■ PROBLEM DESCRIPTION:
Among the entries below, find the lines holding "arrow" and copy them.

++++++++++

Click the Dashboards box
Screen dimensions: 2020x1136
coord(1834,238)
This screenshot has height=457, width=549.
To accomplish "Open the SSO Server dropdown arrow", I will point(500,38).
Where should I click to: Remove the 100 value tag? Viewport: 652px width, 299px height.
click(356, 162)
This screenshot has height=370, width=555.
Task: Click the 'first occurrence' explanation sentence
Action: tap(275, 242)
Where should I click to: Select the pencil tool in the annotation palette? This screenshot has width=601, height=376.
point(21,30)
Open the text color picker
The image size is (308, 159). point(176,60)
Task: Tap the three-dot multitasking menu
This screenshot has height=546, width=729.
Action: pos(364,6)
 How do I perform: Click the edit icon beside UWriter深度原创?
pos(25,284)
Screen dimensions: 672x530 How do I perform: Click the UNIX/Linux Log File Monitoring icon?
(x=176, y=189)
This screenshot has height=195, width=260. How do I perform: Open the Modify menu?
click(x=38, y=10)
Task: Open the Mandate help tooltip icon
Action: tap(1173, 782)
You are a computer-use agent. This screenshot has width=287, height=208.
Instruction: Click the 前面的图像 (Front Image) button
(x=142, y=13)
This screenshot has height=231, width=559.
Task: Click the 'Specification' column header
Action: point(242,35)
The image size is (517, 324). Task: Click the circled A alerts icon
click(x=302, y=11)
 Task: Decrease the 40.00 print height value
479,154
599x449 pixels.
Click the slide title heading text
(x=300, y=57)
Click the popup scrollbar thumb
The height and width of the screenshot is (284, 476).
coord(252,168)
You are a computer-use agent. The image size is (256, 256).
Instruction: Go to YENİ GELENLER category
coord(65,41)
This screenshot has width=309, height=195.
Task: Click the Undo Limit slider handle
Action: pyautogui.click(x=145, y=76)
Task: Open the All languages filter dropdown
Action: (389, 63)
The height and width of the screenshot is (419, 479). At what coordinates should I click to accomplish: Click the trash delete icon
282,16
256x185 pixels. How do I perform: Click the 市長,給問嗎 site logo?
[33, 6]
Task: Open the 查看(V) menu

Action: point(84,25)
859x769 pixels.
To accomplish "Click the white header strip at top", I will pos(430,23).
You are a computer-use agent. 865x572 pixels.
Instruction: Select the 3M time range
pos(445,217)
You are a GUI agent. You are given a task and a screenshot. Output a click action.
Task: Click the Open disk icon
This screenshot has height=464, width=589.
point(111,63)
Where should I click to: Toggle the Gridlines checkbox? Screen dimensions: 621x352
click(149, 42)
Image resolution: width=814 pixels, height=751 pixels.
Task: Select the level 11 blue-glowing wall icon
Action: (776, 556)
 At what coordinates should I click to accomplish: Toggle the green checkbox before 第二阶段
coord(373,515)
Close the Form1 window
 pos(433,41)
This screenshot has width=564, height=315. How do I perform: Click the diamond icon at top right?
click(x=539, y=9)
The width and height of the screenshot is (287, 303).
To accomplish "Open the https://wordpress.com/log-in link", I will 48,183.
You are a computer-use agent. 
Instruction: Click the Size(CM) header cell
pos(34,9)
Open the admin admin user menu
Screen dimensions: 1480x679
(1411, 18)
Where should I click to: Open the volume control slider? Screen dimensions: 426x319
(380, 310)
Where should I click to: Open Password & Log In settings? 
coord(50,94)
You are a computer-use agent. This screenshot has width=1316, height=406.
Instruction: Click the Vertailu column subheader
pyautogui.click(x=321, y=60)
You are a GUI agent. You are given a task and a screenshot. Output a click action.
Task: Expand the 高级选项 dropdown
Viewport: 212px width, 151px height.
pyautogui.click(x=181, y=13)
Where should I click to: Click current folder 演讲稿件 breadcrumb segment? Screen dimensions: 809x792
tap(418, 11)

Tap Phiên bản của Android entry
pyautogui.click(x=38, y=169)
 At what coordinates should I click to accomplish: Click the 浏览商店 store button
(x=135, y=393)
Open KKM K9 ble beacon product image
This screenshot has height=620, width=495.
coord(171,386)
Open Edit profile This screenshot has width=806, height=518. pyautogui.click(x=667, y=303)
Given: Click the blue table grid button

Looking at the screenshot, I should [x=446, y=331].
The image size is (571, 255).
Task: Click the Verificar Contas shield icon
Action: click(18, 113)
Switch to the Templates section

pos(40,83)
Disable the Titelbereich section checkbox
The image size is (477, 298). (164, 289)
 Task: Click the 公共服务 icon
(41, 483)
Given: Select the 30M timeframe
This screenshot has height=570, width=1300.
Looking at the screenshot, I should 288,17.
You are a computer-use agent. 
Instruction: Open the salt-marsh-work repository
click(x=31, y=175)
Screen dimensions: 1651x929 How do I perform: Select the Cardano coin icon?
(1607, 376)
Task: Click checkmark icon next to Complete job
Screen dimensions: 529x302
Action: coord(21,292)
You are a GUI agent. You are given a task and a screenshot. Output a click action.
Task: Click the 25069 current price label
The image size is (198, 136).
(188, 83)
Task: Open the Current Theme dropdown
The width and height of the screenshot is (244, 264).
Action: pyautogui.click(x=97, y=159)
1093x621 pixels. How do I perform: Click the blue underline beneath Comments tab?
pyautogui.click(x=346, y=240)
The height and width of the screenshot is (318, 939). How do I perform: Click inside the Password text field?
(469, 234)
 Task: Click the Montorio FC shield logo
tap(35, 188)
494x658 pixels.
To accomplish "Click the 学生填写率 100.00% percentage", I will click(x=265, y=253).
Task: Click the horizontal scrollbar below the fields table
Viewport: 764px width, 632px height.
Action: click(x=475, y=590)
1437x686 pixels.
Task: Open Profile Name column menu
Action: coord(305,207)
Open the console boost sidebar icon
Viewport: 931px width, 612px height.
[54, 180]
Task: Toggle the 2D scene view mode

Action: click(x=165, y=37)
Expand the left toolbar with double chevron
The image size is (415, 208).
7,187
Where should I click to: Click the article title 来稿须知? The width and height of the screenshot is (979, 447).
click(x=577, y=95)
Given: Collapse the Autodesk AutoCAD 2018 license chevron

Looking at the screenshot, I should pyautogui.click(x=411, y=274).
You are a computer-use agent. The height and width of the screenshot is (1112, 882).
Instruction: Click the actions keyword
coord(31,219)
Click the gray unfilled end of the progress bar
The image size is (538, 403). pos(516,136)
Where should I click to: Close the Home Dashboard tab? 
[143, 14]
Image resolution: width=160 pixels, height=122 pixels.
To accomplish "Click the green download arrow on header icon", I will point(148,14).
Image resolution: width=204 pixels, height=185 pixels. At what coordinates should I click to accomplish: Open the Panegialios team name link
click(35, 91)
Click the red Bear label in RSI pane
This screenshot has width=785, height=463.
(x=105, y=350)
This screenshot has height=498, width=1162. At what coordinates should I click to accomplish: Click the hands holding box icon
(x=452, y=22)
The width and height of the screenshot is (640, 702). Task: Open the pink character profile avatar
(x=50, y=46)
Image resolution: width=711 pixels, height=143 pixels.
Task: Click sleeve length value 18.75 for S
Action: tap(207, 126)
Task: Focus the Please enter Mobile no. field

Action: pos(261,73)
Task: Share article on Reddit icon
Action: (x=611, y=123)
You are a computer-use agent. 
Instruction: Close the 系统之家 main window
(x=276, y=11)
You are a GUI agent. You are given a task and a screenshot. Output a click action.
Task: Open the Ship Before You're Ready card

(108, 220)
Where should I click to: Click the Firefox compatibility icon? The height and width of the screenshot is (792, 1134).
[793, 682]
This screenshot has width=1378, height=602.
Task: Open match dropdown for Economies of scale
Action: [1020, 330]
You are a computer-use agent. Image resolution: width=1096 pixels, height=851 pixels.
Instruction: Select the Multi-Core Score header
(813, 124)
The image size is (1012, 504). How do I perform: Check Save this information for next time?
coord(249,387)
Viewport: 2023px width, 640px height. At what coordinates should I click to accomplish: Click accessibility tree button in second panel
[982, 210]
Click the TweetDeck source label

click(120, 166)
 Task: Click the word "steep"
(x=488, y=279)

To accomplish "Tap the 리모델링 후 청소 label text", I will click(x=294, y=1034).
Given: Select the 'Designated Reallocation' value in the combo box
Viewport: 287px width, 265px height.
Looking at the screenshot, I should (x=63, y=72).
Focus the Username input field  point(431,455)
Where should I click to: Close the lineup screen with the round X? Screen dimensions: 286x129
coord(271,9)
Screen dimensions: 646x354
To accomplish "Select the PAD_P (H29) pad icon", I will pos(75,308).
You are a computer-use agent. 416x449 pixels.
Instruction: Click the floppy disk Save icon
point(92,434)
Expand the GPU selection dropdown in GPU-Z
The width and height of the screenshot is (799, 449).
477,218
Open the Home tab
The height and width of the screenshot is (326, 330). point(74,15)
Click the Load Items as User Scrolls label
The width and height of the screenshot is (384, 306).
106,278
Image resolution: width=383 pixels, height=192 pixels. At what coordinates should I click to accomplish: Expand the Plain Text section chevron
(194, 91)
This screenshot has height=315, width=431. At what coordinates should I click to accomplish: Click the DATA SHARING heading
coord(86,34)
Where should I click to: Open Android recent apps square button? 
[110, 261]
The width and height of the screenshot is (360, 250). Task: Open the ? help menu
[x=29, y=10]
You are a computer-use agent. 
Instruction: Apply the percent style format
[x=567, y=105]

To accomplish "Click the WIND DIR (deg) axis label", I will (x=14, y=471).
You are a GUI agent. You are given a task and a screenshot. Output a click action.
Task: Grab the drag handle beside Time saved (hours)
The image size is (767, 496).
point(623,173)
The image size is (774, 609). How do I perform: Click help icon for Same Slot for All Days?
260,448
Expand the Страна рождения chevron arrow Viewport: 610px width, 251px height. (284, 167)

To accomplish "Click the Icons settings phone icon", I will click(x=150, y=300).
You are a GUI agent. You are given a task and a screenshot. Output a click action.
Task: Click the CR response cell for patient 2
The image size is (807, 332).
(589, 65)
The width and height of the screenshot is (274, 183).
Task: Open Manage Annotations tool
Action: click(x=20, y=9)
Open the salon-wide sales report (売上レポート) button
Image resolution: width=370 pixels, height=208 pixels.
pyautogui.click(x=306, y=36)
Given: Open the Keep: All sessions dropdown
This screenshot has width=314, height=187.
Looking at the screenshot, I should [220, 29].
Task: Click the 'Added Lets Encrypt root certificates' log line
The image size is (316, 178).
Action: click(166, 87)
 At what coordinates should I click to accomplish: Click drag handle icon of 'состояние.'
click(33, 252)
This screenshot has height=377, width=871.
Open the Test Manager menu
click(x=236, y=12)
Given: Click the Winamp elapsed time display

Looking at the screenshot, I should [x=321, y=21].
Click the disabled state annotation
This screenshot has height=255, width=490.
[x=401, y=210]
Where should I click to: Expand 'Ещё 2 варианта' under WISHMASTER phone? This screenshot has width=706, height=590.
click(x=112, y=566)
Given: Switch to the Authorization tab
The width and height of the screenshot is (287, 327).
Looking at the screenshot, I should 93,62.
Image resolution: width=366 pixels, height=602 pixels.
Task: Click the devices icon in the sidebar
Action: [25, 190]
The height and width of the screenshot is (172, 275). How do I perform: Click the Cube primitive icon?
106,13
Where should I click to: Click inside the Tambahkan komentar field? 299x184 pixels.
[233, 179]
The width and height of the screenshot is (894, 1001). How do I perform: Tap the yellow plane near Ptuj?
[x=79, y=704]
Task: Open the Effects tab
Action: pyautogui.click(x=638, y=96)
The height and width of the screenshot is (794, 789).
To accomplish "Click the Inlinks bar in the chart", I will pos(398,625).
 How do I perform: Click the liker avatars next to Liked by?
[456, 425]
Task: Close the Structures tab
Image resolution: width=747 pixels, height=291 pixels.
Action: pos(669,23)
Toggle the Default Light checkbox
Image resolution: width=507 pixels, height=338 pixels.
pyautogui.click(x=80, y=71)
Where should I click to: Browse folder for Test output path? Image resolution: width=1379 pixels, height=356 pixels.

++++++++++

■ SOLUTION FOR THIS EXERCISE:
To accomplish "Open the SSO Server dropdown arrow", I will point(500,38).
To accomplish "Click the green download arrow on header icon", I will point(148,14).
Expand the Страна рождения chevron arrow Viewport: 610px width, 251px height. (284, 167)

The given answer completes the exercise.